When you reach the line containing "You are a computer-use", begin reproducing the lines exactly and continue through the end of the listing, leaving out the pictures.

START DATA FOR ANALYSIS

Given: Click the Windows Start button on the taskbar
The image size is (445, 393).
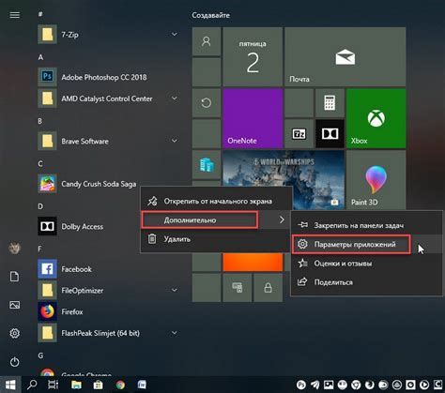Looking at the screenshot, I should pyautogui.click(x=10, y=385).
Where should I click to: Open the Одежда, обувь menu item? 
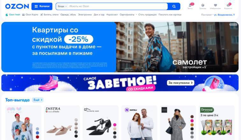pyautogui.click(x=68, y=15)
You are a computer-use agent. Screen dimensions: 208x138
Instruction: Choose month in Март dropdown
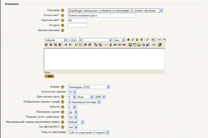tap(85, 97)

END DATA FOR ANALYSIS

→ **EXERCISE OUTPUT**:
You are a computer-use agent. Screen dimensions: 208x138
Instruction: Choose month in Март dropdown
tap(85, 97)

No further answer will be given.